You might think it's obvious that human behaviour can't be explained mathematically. But it's easy to disprove. If I threw the average account executive out of a plane (and believe me, I'd love to) I could predict exactly what his behaviour would be, to an accuracy of about three significant figures. Naturally there are some details that are difficult to model - would he ask God's forgiveness for all he's done to his clients and colleagues, or just swear profusely at me until I can't hear him any more? - but there are plenty of very predictable things about us.

This is just as true of cognition, beliefs and desires as it is of physical movement.
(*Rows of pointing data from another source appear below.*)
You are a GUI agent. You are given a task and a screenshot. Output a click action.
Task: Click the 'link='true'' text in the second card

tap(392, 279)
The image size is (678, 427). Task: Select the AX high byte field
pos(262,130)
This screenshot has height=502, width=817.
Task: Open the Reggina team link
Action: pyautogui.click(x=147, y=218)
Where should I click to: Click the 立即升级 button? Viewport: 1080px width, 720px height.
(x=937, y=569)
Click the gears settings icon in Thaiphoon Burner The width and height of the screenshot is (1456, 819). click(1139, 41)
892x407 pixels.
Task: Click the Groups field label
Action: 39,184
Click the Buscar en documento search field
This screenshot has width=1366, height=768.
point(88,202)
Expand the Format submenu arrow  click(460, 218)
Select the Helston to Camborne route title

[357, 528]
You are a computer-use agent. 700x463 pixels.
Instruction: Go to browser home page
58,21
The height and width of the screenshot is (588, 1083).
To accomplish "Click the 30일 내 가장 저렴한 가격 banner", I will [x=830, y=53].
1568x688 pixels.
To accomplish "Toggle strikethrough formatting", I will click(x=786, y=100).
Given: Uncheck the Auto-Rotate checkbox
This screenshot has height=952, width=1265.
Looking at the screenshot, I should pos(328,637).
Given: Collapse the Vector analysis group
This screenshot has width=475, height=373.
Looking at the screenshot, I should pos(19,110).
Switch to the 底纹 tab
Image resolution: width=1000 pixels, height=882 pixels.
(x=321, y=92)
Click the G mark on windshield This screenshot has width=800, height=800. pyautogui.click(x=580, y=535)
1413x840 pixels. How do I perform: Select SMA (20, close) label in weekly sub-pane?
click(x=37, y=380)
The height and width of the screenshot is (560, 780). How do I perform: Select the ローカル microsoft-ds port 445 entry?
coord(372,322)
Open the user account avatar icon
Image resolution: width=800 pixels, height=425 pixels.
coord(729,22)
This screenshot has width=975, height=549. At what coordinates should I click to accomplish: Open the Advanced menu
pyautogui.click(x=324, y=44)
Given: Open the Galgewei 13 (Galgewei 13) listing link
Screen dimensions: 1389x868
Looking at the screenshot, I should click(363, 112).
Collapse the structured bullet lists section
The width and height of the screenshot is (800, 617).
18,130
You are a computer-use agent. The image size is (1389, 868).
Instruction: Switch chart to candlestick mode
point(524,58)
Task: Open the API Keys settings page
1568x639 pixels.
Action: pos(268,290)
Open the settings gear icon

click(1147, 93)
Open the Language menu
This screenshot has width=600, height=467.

There is indeed a complexity that makes the task difficult, but also a regularity that makes it - within limits - very possible to predict what people want and how they'll behave.

This quote, from an earlier Rory article in praise of Cambridge, takes a braver position:
The problem we have faced as an industry is that we have been forced to become an excessively arty industry for want of a science to call our own. Many mathematical and scientific areas - most notably economics - have traditionally relied on models of human behaviour so reductionist and rational that they leave no room for human understanding at all. So, spurned by hyper-rational economists and accountants, we have reacted in one of two ways: either we have clung hopelessly to the "overt rational persuasion" model of advertising as a desperate attempt to make sense of what we do, or else we have overcompensated and taken up allegiance with flower-arrangers, choreographers and fashion-designers and claimed that this is simply a business that can only be understood emotionally. Neither stance, to be frank, does us much good.
Cambridge Rory needs to stand up a little more to Austrian Rory. This would not be without precedent: in the history of economics, a previous Cambridge man did very well in establishing his ideas against an Austrian contemporary. Both views, of course, have pieces of the truth, and the combination is very powerful indeed.